# Jell-O cheesecake boxed mix, I can't believe I'm considering this....



## AllenOK (Jan 13, 2009)

I will periodically go through the pantry and cabinets here at the house, inventoring what we have.  For several weeks, we've had a graham pie crust in the pantry.  A week ago I noticed that had some JellO instant cheesecake mix.  I might, just MIGHT, go ahead and mix it up, let it set up, and top it with some fruit, just to get rid of it.  Maybe as a surprise for PeppA when she gets back tomorrow.

I take pride in the fact that excepting a few convience products, I'm almost completely a "from scratch" type person.  What I'm considering just feels like blasphemy.


----------



## Constance (Jan 13, 2009)

It's very tasty...go for it!


----------



## Katie H (Jan 13, 2009)

Go ahead and make it.  You'll have something sweet to eat and then you'll have gotten rid of the evidence of a packaged product in your pantry.


----------



## Andy M. (Jan 13, 2009)

AllenOK said:


> I will periodically go through the pantry and cabinets here at the house, inventoring what we have.  For several weeks, we've had a graham pie crust in the pantry.  A week ago I noticed that had some JellO instant cheesecake mix.  I might, just MIGHT, go ahead and mix it up, let it set up, and top it with some fruit, just to get rid of it.  Maybe as a surprise for PeppA when she gets back tomorrow.
> 
> I take pride in the fact that excepting a few convience products, I'm almost completely a "from scratch" type person.  What I'm considering just feels like blasphemy.




It will be tasty and a pleasant way to end a meal.  Do it and destroy the evidence.  No one will ever know. 

Here's the key:  Don't analyze it and compare it to your scratch cheesecake.


----------



## Glorie (Jan 13, 2009)

That's the kind my mother used to make and then she topped it with canned cherry pie filling


----------



## padams2359 (Jan 14, 2009)

I love cheesecake.  My favorite.  I have made the one in the box before, but usually make it from scratch.  Starts with 3 lbs of Cream Cheese.  Think it is fattening enough?


----------



## Uncle Bob (Jan 14, 2009)

Allen I think Andy nailed it....Enjoy, but destroy the evidence

Hush!! The less ya talk about it the better!


----------



## smoke king (Jan 14, 2009)

Uncle Bob said:


> Allen I think Andy nailed it....Enjoy, but destroy the evidence


 

Couldn't agree more!
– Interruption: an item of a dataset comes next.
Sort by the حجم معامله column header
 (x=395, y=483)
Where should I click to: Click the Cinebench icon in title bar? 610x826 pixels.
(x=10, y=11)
For the little amount of work required, they really aren't bad! We always keep one on hand for "drop-ins"


----------



## Maverick2272 (Jan 15, 2009)

My wife actually prefers these to the other more expensive cheesecakes out there....

Imagine my surprise!


----------



## PieSusan (Jan 15, 2009)

^And imagine my surprise! lol


----------



## Maverick2272 (Jan 15, 2009)

You may have to have a talk with her about this... she is letting down her Hungarian side of the family!!


----------



## MexicoKaren (Jan 15, 2009)

Don't feel guilty, Buddy. And confession is good for the soul. You can tell your DC friends anything (well, ALMOST anything...there are some things we probably don't want to hear about....)


----------



## AllenOK (Jan 18, 2009)

Andy M. said:


> Here's the key:  Don't analyze it and compare it to your scratch cheesecake.
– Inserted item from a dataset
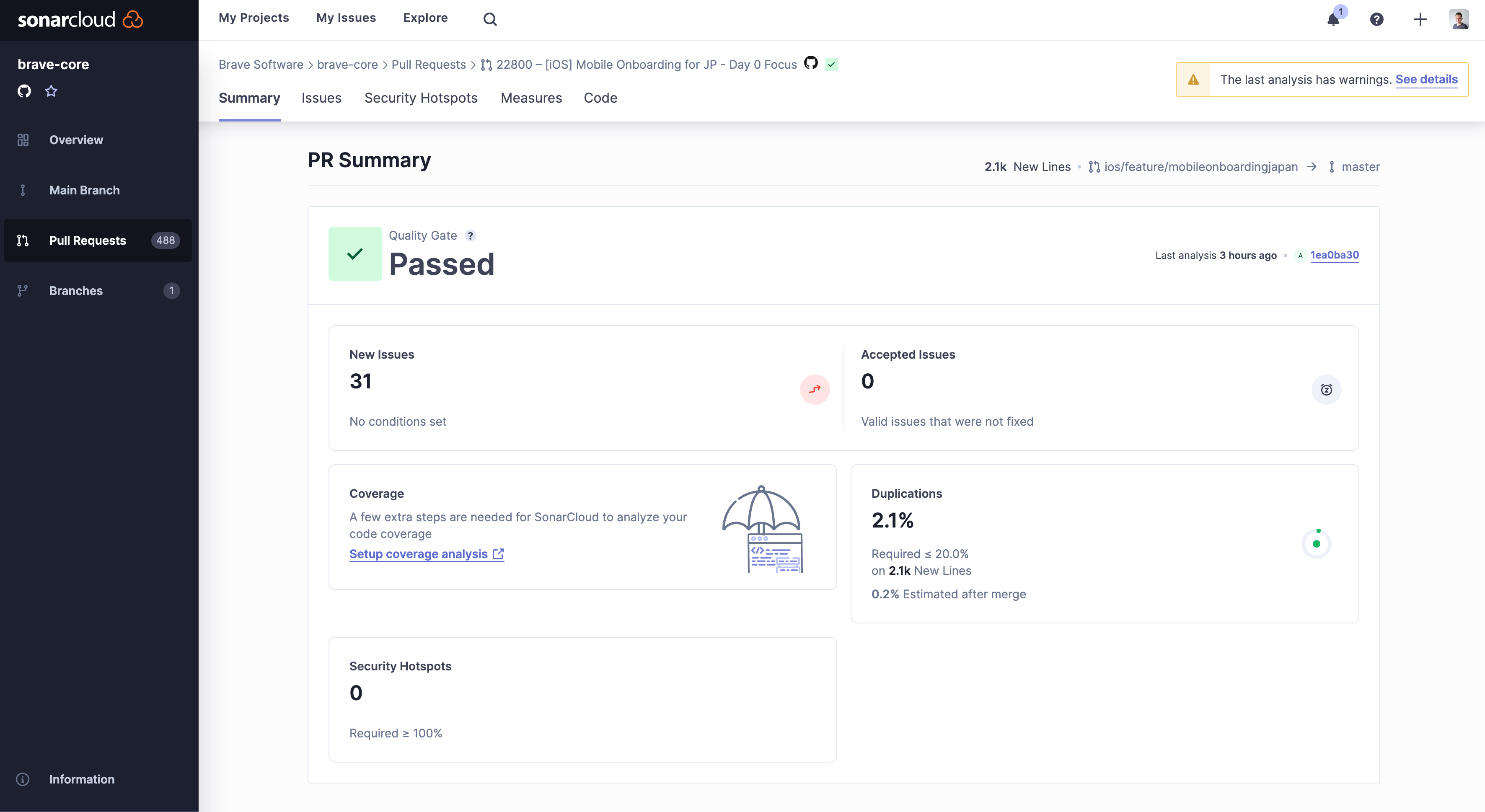Click the GitHub icon beside the PR title

point(810,64)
There squats the toad.  I can rarely enjoy a meal in a restaurant anymore.  I'm always analzying it, trying to think of what I can do to copy/improve on it.  Besides, my scratch cheesecake will beat a box mix anyday.  It is possible that my MIL bought the mix shortly after she moved in with us almost a year ago.  She liked that stuff.



Glorie said:


> That's the kind my mother used to make and then she topped it with canned cherry pie filling



That's exactly what I was planning on doing.


----------